How do you photograph something you can’t see? This was the question I asked myself last September when Human Rights Watch (HRW) assigned me to cover the Rohingya crisis for them. My brief was to travel to the Bangladesh-Burma border with a team of investigators who were collecting evidence of crimes against humanity being committed by Burmese security forces against the ethnic Rohingya, a largely Muslim minority, in Northern Rakhine State in Burma. My job was to find a way to visually represent the brutal and systematic violence being waged against the Rohingya without witnessing any of it myself.
No photojournalist has photographed the violence inside Burma—not the massacres, the murder, the forced deportations, the rapes, or the burning villages. There is no way into the region other than on occasional highly orchestrated propagandistic state tours. Illegally crossing the border into Burma, we judged, was too dangerous to attempt and likely to prove unsuccessful.

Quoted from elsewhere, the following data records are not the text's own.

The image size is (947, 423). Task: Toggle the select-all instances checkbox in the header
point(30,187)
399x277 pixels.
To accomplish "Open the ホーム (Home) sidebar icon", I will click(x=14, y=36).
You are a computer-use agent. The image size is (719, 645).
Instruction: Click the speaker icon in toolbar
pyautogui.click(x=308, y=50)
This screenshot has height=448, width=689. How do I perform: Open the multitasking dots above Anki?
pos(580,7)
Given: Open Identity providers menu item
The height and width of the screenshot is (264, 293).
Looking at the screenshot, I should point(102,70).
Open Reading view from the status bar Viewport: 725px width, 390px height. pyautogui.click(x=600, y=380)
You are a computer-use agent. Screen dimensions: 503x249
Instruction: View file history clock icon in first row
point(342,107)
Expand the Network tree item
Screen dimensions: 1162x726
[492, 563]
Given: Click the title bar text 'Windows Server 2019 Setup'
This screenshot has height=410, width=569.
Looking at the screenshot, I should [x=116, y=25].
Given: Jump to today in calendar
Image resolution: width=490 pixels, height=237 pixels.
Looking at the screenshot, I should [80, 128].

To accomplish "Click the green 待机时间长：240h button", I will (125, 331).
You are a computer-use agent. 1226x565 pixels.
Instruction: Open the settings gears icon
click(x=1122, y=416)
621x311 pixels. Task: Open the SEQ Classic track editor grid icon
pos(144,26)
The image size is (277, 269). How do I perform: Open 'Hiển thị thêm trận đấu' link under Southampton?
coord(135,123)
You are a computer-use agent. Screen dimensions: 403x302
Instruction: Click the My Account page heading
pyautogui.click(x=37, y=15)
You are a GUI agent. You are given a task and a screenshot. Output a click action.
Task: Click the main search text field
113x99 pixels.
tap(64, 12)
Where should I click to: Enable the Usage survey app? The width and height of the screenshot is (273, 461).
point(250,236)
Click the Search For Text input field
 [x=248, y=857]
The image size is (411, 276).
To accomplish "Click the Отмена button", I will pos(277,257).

The team of investigators, led by Peter Bouckaert, HRW’s director of emergencies, collected eyewitness testimonies from massacre survivors. They recorded long and fastidious interviews describing events that had taken place days or weeks before. As a photographer, I couldn’t show anything they talked about because I wasn’t there when it happened. But Bouckaert believed that emotionally charged and powerful portraits of the survivors being interviewed could add weight and emotional impact to HRW reports and might impact an audience more than words alone.
Creative freedom like this is rare in editorial photography and the creative freedom to work for 28 days in the field even rarer—most of my editorial assignments are around a week long. I was given enough time to do my work—time, the most fundamental ingredient of feature-length reporting, is something that has slipped from being considered a necessity to a luxury. Given creative freedom to develop the story as I saw fit, enough time to do it in, and a budget that backed this up—hiring translators and drivers, and staying in a hotel for a month isn’t cheap—I knew this was a rare and precious opportunity as a freelance photojournalist.
As our team trawled through the chaos of Kutupalong refugee camp—a sprawling and apocalyptic informal city of tents occupied by over half a million desperate, hungry, and traumatized Rohingya who had been driven from their homes—the researchers interviewed massacre survivors and I made simple and delicate formal portraits using natural light bounced from a soft gold reflector. I photographed against a piece of black fabric I’d bought in the camp. Studio portraits of a kind. The way I’d likely photograph a member of my family, or a friend for an author’s portrait, or a person of note on a typical freelance assignment. I wanted to represent my sitters as I would someone who had never seen violence, as an individual rather than the statistic they had become after crossing the border from Burma.
It is a failing of photojournalism as a medium that it coerces us to represent survivors of mass violence at their most desperate and vulnerable. Informed by the powerful traditional photojournalism being made by my colleagues of refugees wading through monsoon floods, children clamoring for food aid, and the hideous reality of daily survival in the camps, I focused all of my time on making portraits.